_Do this_
Reproduce the listing line for line, beginning with the line that contains "Open the Verona team link" and continuing to the end of the listing, with both ends included. Leave the pictures out of your answer.

_Supplied data_
###

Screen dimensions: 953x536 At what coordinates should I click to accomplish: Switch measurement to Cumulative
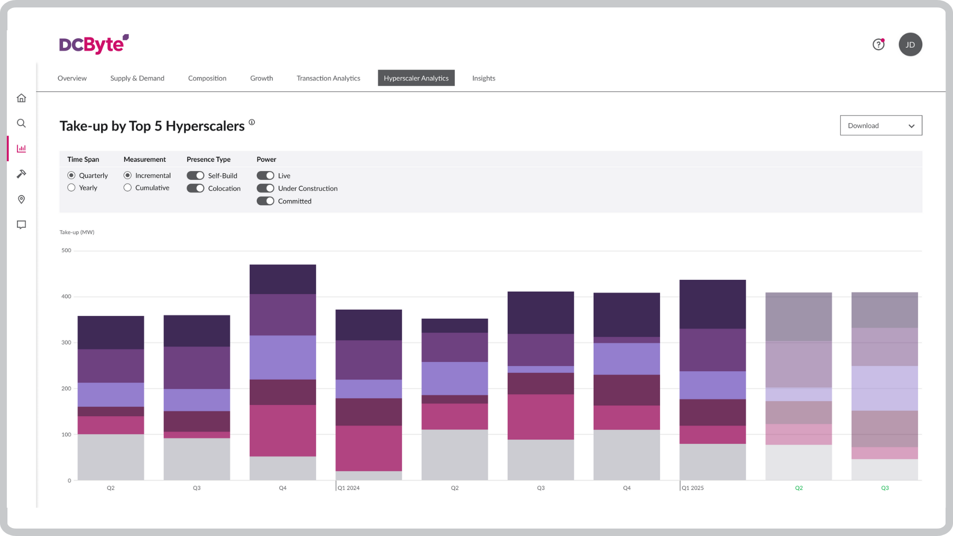(x=127, y=188)
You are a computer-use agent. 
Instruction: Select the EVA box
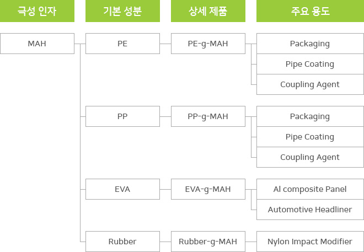click(122, 189)
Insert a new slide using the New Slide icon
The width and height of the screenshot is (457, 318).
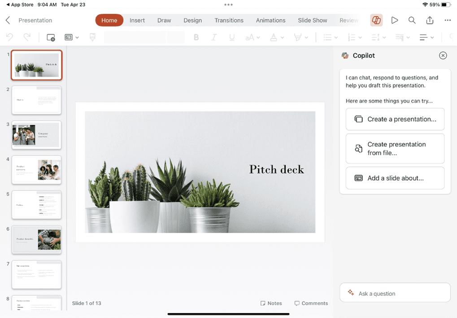pyautogui.click(x=50, y=37)
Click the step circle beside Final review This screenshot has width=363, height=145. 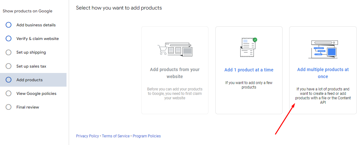pyautogui.click(x=9, y=107)
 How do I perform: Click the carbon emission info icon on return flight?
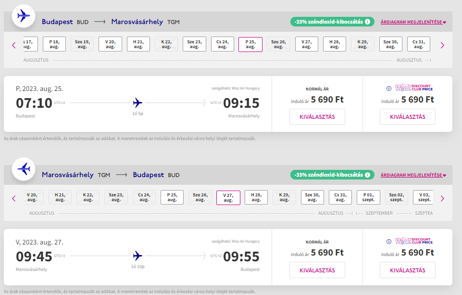point(367,175)
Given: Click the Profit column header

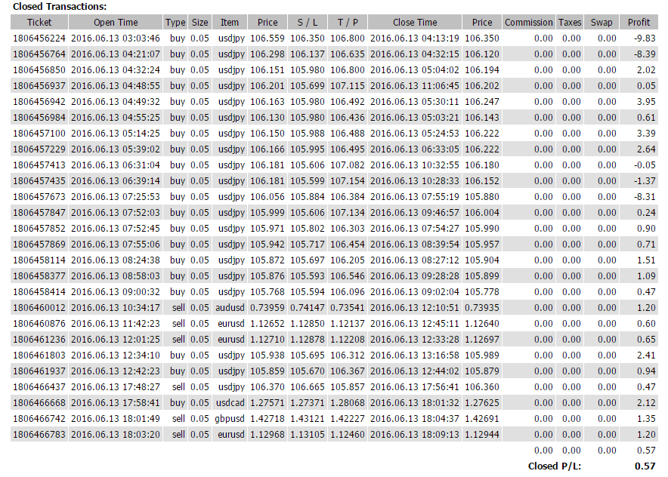Looking at the screenshot, I should (639, 23).
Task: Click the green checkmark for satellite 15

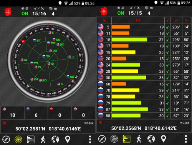Action: pyautogui.click(x=167, y=40)
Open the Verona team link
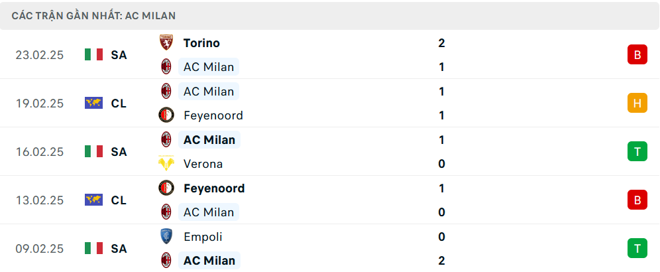Screen dimensions: 660x272 [x=203, y=164]
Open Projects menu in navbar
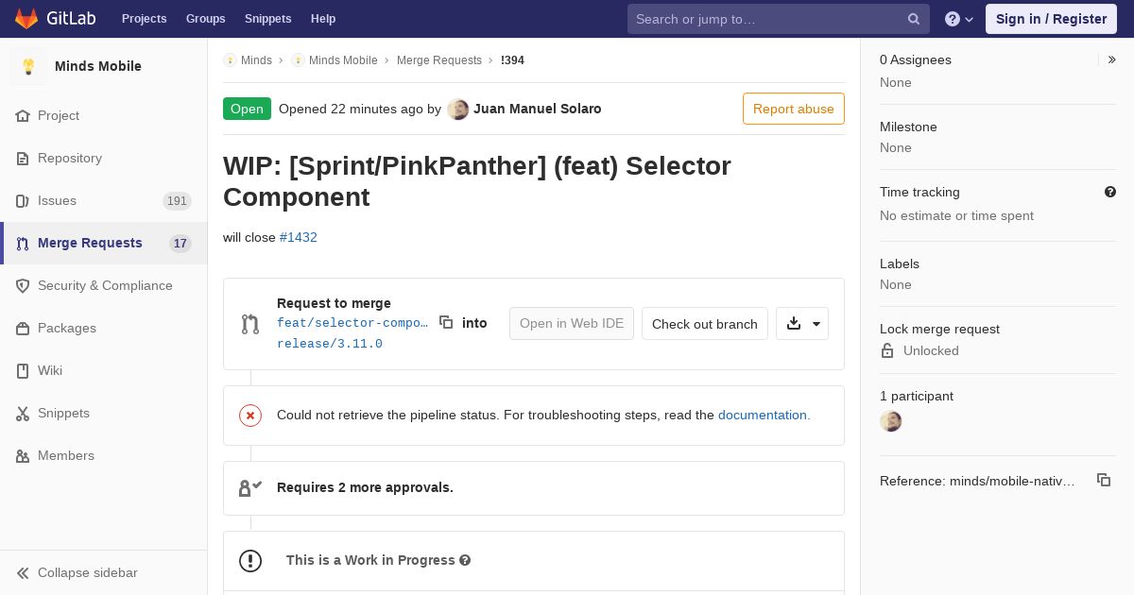 point(144,19)
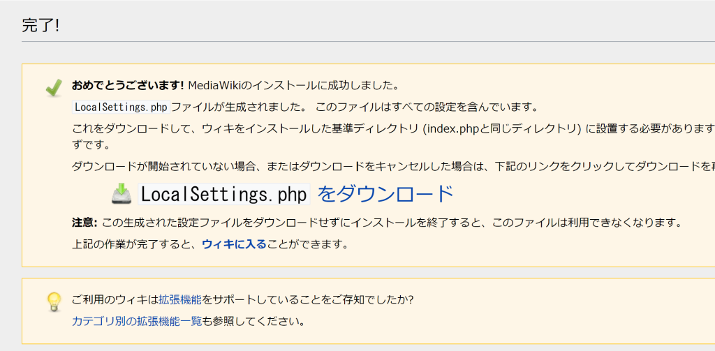
Task: Click the ダウンロードが開始されていない場合 paragraph
Action: (393, 166)
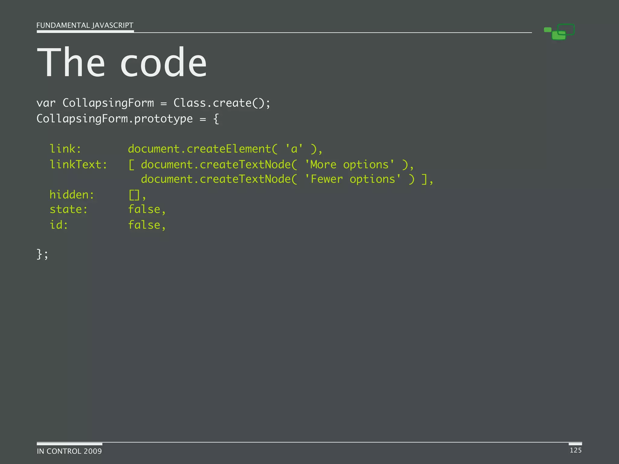Click the 'link:' property label
The height and width of the screenshot is (464, 619).
pos(65,149)
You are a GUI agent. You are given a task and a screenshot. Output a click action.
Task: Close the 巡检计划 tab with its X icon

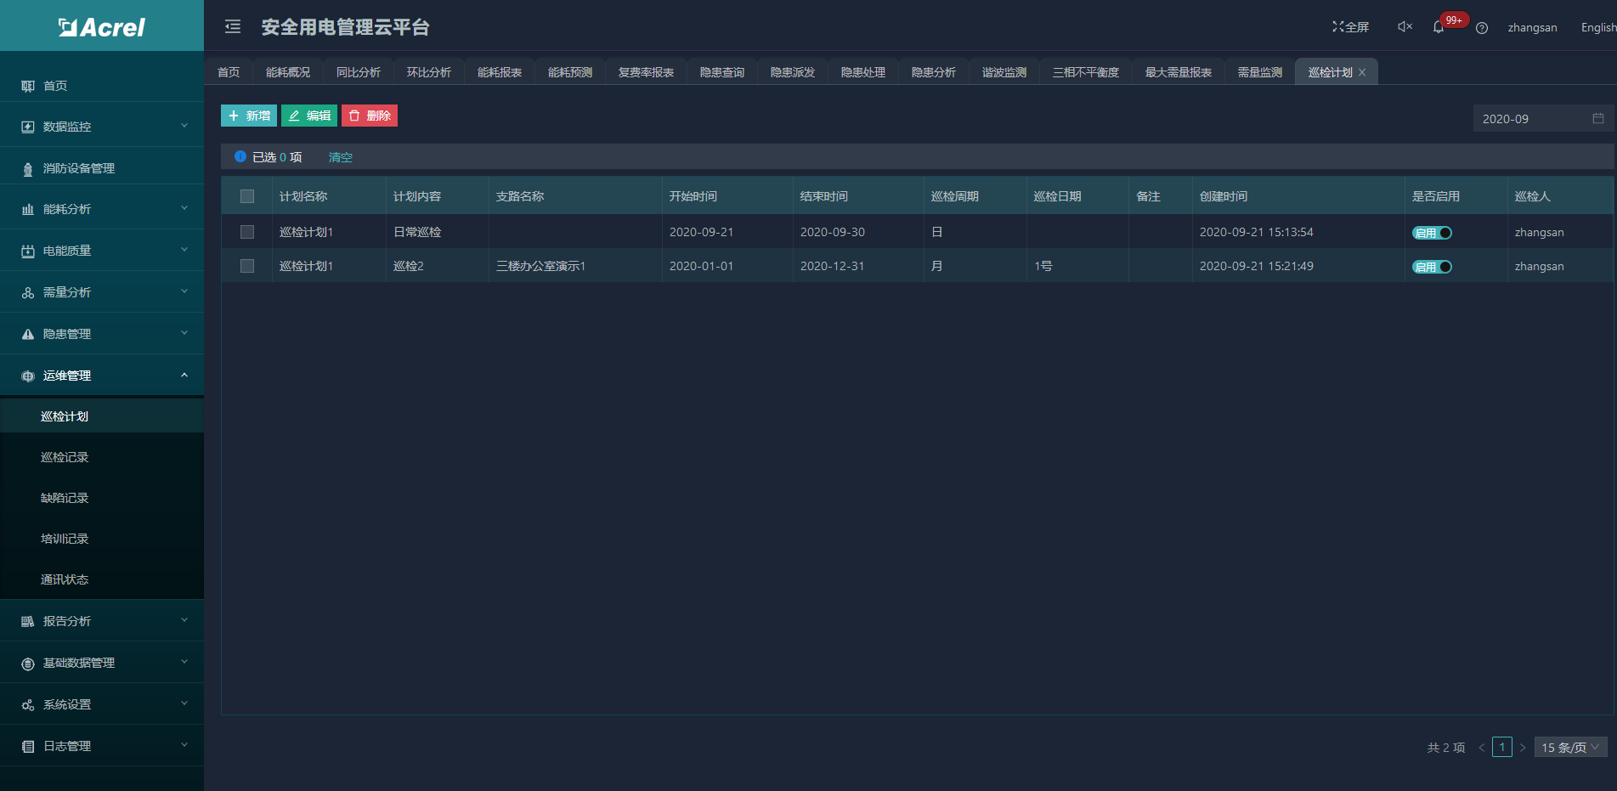(x=1362, y=73)
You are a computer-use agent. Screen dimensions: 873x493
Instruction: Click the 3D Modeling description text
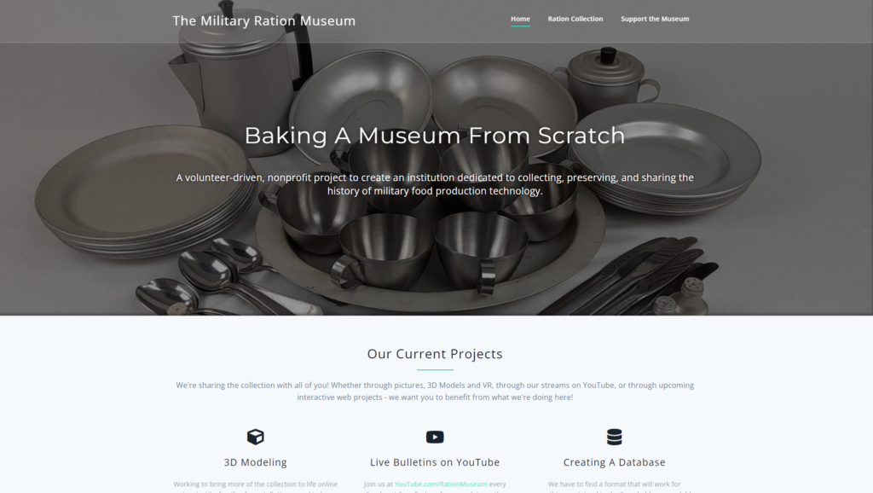click(x=256, y=486)
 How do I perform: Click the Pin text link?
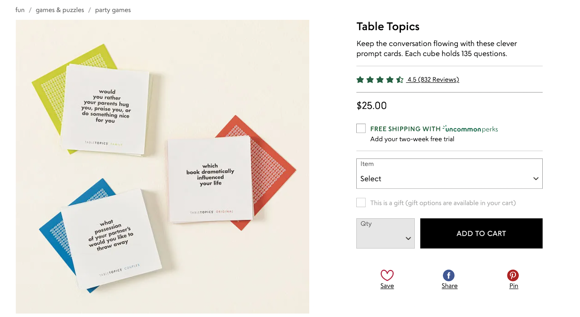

###

_Written response_
Open the Verona team link
Screen dimensions: 660x272 [x=203, y=164]
Open Projects menu in navbar
 point(144,19)
Task: Click the ダウンロードが開始されていない場合 paragraph
Action: (393, 166)
Click the 'link:' property label
The height and width of the screenshot is (464, 619).
pos(65,149)
You are a GUI agent. You are given a task and a screenshot. Output a click action.
Task: Close the 巡检计划 tab with its X icon

(x=1362, y=73)
You are a computer-use agent. Screen dimensions: 873x493
Instruction: Click the 3D Modeling description text
click(x=256, y=486)
 How do I perform: Click the Pin text link?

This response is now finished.